Source: https://timesofindia.indiatimes.com/life-style/health-fitness/health-news
Beginning your day with healthy behaviours can pave
the way for improved health and well-being. If you want to naturally lower your
cholesterol, including certain morning routines in your daily routine will
help. Following are 9 scientifically proven morning practices that can help
lower cholesterol levels in as little as a month.
Begin with healthy breakfast
Starting your day with a nutritious breakfast can
help lower cholesterol levels. Go for foods rich in soluble fibre, such as
oatmeal topped with fresh fruit or whole-grain toast with broccoli. Soluble
fibre helps reduce LDL cholesterol levels. According to a study published in
the Journal of the American Medical Association, consuming just 5 to 10 grams
of soluble fibre per day can lower LDL cholesterol by about 5 per cent.
Drink a glass of orange juice
A glass of fresh orange juice in the morning can
also help lower cholesterol levels. Oranges are rich in flavonoids, which have
been shown to reduce LDL cholesterol levels. According to a study published in
the American Journal of Clinical Nutrition, drinking 750 ml of orange juice
daily for four weeks can significantly reduce LDL cholesterol levels.
Going on a morning walk
Morning exercise can help raise HDL cholesterol
levels and lower LDL cholesterol levels. Take a short walk around your
neighbourhood or go for a jog in the park. Aim for at least 30 minutes of
moderate-intensity exercise most days of the week. According to a study
published in The American Journal of Cardiology, regular aerobic exercise can
increase HDL cholesterol by up to 5 per cent.
Enjoy a cup of green tea
Green tea is rich in antioxidants called catechins,
which have been shown to lower LDL cholesterol levels. Start your morning with
a cup of green tea instead of your usual coffee. According to a study published
in the Journal of the American Dietetic Association, drinking green tea
regularly can help reduce LDL cholesterol levels.
Add flaxseeds to your breakfast
Flaxseeds are rich in omega-3 fatty acids and
fibre, both of which can help lower cholesterol levels. Sprinkle ground
flaxseeds on your cereal in the morning. According to a study published in the
Journal of Nutrition, consuming 30 grams of ground flaxseeds daily for three
months can significantly reduce LDL cholesterol levels.

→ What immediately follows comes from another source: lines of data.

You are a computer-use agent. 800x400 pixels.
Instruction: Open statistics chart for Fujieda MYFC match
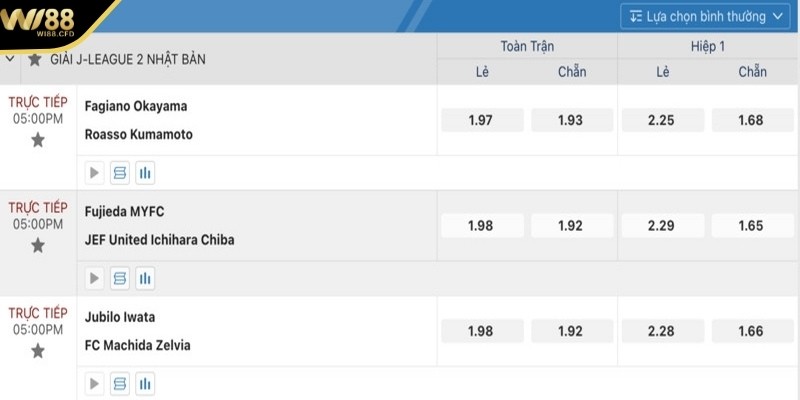145,278
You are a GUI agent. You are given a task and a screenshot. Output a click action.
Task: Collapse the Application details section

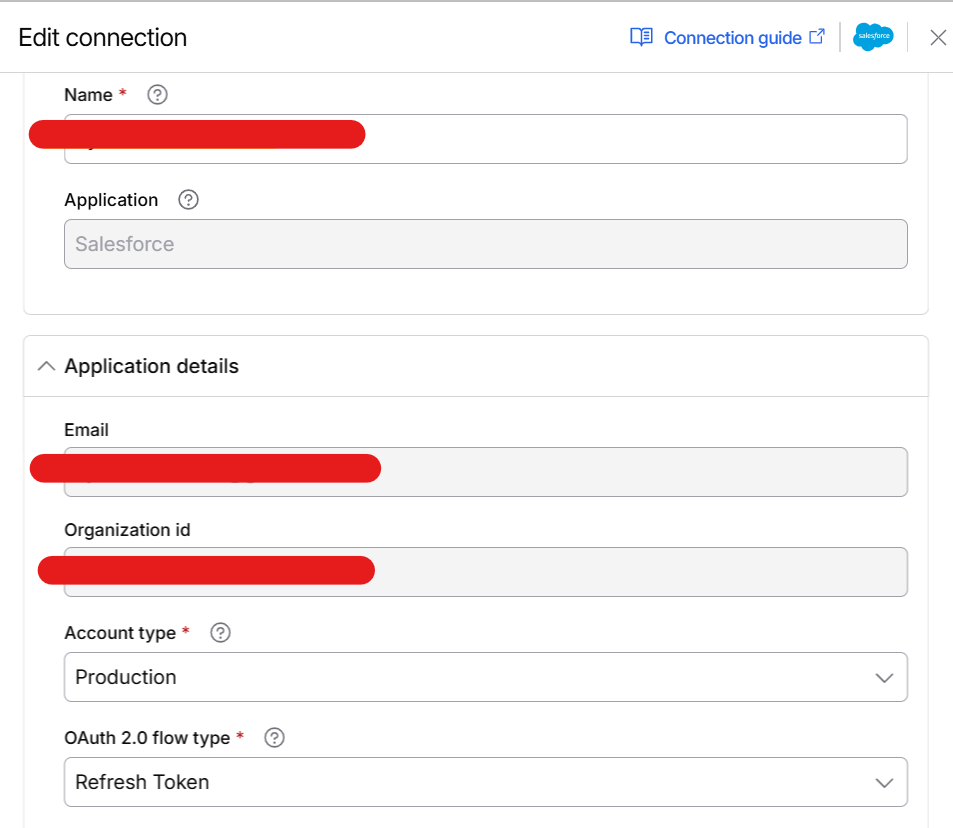46,366
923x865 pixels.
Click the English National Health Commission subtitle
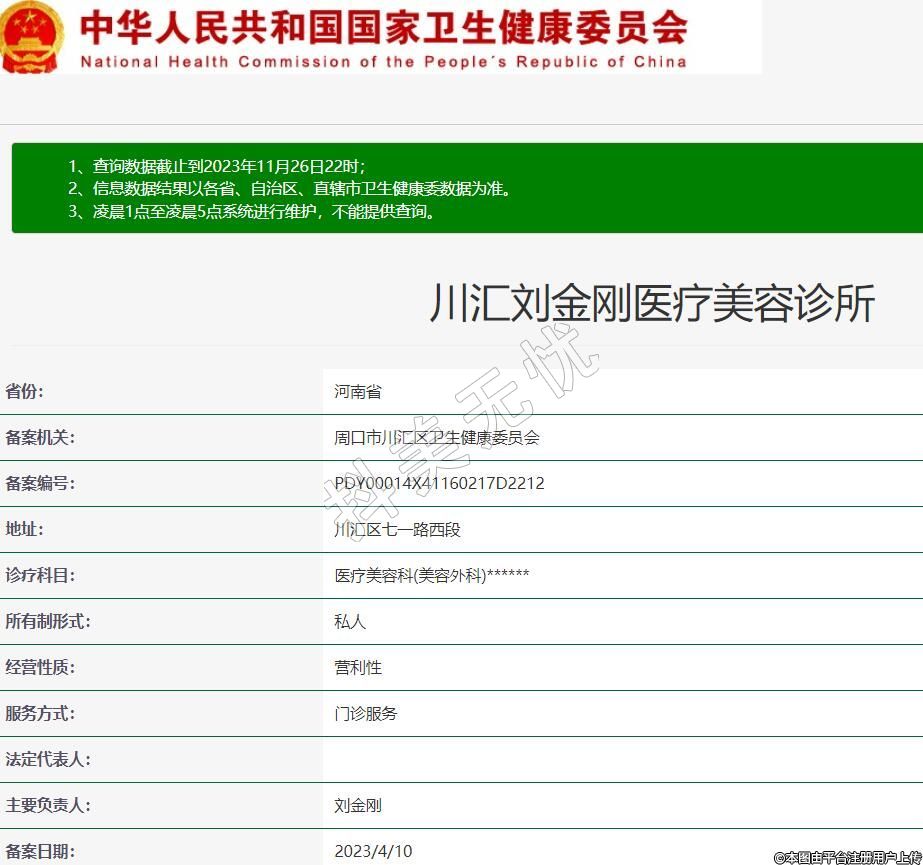coord(383,62)
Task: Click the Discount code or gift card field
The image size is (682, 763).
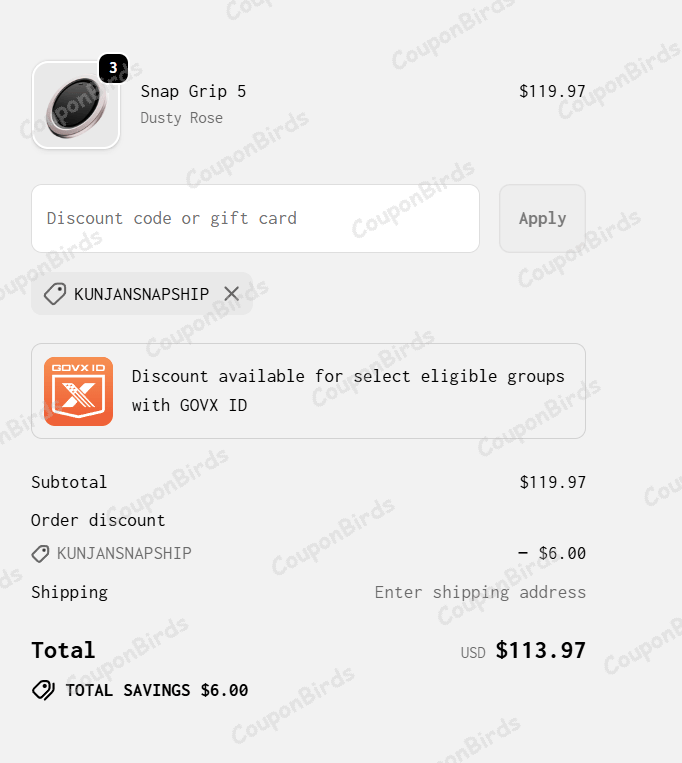Action: (255, 218)
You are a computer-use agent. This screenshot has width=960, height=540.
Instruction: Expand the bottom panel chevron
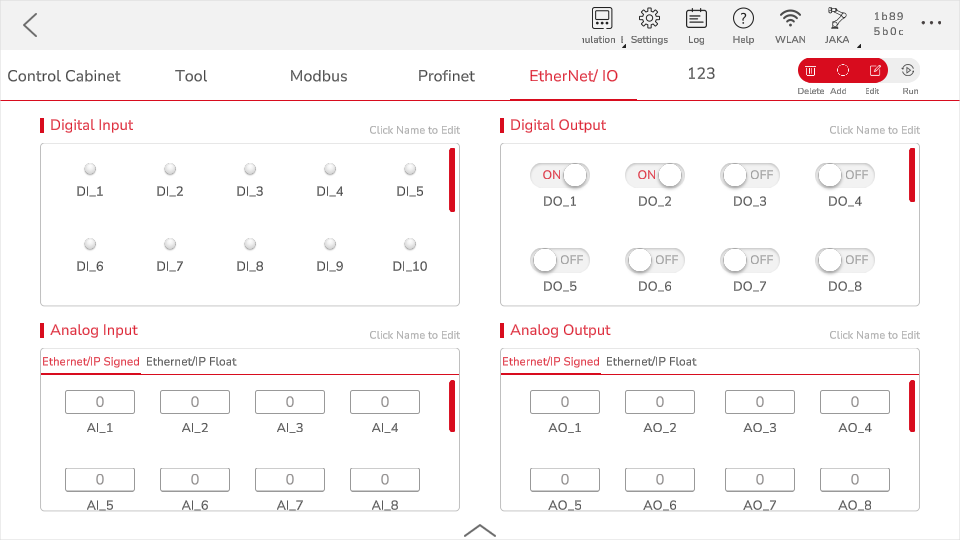point(480,530)
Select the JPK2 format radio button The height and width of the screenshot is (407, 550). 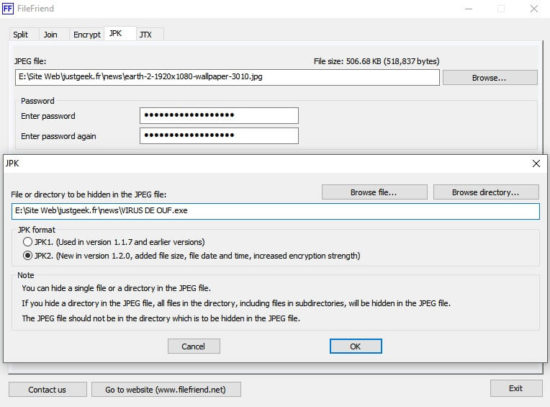click(x=28, y=256)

Take time out for meditation
Morning meditation can help reduce stress levels,
which in turn can lower LDL cholesterol levels. Take 10 minutes to sit quietly
and focus on your breath. According to a study published in Psychosomatic
Medicine, practising mindfulness meditation can help lower LDL cholesterol
levels.
Almonds to the rescue
Almonds are rich in monounsaturated fats, which can
help raise HDL cholesterol levels and lower LDL cholesterol levels. Enjoy a
handful of almonds as a morning snack. According to a study published in The
American Journal of Clinical Nutrition, adding almonds to your diet can help
improve cholesterol levels.
Cook with olive oil
Using olive oil instead of butter or vegetable oil
in your morning cooking can help improve cholesterol levels. Olive oil is rich
in monounsaturated fats, which can help raise HDL cholesterol levels. According
to a study published in Circulation, a diet rich in olive oil can help increase
HDL cholesterol levels.
Eat a handful of walnuts
Adding walnuts to your morning routine can also
help lower cholesterol levels. Walnuts are rich in omega-3 fatty acids, which
can help reduce LDL cholesterol levels. According to a study published in the
Journal of Nutrition, adding walnuts to your diet can help improve cholesterol
levels and reduce your risk of heart disease.